We left the staff building thirty seconds apart, with Veil going to his car while I cut behind the chapel to Building 26. I'd been expecting Slycke to be waiting for me outside, by the empty kiosk. He wasn't there. I gave it three minutes, then tried the door. It was open. I stepped inside, stopped in the vestibule in front of the elevators, looked around. The lights were on in the corridor, but they were decidedly dimmer than usual.
Suddenly I wished I had brought my Beretta.
"Slycke?"
There was no answer.
I'd done a few stupid things in my life, but over the years I hoped I had learned not to confuse stupidity with courage. I was getting too old for heroics, stupid or otherwise, and I'd already seen enough of this dimly-lit-corridor nonsense to convince me that I was walking into a trap. I wasn't going to walk any farther.
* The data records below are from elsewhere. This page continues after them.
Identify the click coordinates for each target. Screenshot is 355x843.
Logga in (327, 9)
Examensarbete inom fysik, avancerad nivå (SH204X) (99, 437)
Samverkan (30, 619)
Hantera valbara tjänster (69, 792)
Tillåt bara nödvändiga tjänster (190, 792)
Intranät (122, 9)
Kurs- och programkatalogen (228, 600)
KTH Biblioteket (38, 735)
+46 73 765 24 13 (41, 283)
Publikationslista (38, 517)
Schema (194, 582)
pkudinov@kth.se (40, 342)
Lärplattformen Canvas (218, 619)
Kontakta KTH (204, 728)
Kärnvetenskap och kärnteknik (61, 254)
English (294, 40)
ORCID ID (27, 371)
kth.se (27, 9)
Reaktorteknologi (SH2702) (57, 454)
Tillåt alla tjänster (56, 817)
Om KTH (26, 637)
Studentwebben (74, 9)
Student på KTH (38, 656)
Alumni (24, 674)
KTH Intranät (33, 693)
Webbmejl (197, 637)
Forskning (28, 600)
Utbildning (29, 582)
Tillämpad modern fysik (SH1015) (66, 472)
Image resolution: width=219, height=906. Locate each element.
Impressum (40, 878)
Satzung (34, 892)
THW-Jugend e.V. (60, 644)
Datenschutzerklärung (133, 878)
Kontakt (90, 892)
It was certainly a classic two-beep situation if ever I'd seen one, but I didn't even plan on signaling Veil and waiting until he showed up with the cops. I'd go with him to get RPC Security, and would give Mr. Lippitt an emergency call for backup troops.
I was heading back to the main entrance, feeling quite smug with myself for displaying such obvious good sense, when something very hard hit me on the back of the head, and even the dim lights in the corridor winked out.
13
Someone was singing, "Heigh ho, heigh ho, it's off to work we go. ."
I'd never much cared for that song, and I particularly disliked it now that it was being sung in a low, rasping, ominously familiar voice.
"The voices will stop after I kill you, dwarf," Mama Baker said.
"Blauugfh," I said-or something to that effect. My ears seemed to be working perfectly well, but not my tongue.
The fact that I couldn't make my tongue and lips form words didn't really make any difference, since Mama Baker obviously wasn't interested in hearing anything I had to say, but only in sacrificing me to the cruel, demanding, maliciously chatty gods he carried around with him inside his head.
"Heigh ho, heigh ho, it's off to work we go. ."
Nothing else seemed to be working right, either. My vision consisted of blurred, wavering images that only occasionally came into focus, then exploded or dissolved into wisps of luminous vapor that were sucked down long, multicolored DayGlo tunnels. My head felt as if the skull had melted and fused with my brain into a ball of thick rubber that was rolling around on my shoulders; I was very conscious of my own breathing, slow and deep, and the air in my lungs bubbled, fizzed, and popped like sparkling champagne; I imagined I could feel my blood, like warm milk, coursing through my veins and arteries, hear my heart pumping.
Somebody had shot me up with something seriously psychotropic, I thought, and wondered if this was how some psychotics experienced the world before they were medicated.
I was floating in the air face down, gently bobbing up and down like a toy blimp caught in a light breeze. I could feel my legs, and even managed to move them, but my feet weren't in contact with the ground, and so my feeble kicking was futile. My arms, however, weren't hanging in their accustomed places, and I wondered where they could have gone.
"I'm going to hang you up and slit your throat, dwarf," Mama Baker said. "When all the blood has drained out of you, I'll be free."
"Mmfltelkpt!" I replied as I rolled the ball of rubber that was my head to the left and, just for an instant, clearly saw the figure of Charles Slycke slumped against the wall just outside his open office door; the thick plastic barrel of a good-sized hypodermic needle was protruding from his right eye.
Somebody had shot Slycke up pretty good.
"Heigh ho, heigh ho, it's off to work we go. ."
Human shapes appeared, dissolved, reappeared in the rainbow mists swirling around me. Patients I recognized.
"Fmmlptzxchpht!" I cried, shouting for help and feebly kicking my legs.